SOURCE RECORDS |

#####

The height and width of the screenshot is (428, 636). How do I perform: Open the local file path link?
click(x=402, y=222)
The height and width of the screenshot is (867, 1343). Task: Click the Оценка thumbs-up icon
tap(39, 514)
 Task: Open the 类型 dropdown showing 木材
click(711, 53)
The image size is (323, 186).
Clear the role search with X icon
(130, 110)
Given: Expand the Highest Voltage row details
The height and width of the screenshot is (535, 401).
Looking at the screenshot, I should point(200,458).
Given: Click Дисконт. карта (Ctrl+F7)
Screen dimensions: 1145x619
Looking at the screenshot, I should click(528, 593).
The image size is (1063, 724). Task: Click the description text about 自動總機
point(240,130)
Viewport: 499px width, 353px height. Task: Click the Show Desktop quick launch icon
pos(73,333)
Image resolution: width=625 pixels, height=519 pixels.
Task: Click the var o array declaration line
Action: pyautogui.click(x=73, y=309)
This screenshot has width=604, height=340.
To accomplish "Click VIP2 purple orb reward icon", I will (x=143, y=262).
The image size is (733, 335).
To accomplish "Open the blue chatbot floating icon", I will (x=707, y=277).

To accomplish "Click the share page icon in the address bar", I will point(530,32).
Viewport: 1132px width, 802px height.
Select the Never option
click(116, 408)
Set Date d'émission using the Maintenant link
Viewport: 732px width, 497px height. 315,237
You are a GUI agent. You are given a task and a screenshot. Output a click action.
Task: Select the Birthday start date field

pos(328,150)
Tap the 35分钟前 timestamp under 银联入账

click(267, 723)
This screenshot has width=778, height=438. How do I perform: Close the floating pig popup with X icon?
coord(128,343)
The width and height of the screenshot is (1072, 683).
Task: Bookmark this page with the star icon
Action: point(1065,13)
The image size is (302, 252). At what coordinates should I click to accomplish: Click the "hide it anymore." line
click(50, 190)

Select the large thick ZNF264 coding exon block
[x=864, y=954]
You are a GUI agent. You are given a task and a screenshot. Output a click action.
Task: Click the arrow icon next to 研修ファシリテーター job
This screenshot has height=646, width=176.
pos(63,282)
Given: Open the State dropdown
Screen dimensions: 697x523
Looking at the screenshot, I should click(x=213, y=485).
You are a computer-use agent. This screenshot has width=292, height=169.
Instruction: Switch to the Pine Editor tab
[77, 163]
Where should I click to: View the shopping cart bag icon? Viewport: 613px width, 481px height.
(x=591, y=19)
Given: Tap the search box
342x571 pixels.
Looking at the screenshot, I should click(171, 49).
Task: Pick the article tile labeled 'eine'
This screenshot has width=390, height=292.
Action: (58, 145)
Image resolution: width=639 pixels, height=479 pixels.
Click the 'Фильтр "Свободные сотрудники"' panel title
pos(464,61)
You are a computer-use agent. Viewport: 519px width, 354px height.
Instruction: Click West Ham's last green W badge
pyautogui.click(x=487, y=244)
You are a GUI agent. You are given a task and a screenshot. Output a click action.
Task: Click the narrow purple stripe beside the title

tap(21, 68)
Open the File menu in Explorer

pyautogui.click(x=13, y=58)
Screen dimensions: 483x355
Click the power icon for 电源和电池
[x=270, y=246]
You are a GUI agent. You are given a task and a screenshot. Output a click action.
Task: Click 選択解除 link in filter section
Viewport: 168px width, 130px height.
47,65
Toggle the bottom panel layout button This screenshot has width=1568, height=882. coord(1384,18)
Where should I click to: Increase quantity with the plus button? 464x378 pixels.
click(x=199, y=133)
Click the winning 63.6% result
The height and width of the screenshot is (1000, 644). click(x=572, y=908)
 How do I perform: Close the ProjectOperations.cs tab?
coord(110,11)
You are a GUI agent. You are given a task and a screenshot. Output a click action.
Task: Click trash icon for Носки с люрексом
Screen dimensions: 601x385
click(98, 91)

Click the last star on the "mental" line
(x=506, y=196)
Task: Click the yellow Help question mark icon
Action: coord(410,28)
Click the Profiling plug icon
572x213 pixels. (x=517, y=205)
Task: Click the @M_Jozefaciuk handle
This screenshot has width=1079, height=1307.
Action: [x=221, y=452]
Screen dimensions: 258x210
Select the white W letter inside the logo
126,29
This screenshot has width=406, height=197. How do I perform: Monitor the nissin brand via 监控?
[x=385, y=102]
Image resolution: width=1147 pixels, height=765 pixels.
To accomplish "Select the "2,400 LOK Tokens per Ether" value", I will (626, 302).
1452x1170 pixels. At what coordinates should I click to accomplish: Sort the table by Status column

#####

EXERCISE |
Show every line of the material that contains the word "Select", copying each one in full.

ANSWER FOR THIS EXERCISE |
Select the Never option
Task: Select the Birthday start date field
Select the large thick ZNF264 coding exon block
Select the white W letter inside the logo
To accomplish "Select the "2,400 LOK Tokens per Ether" value", I will (626, 302).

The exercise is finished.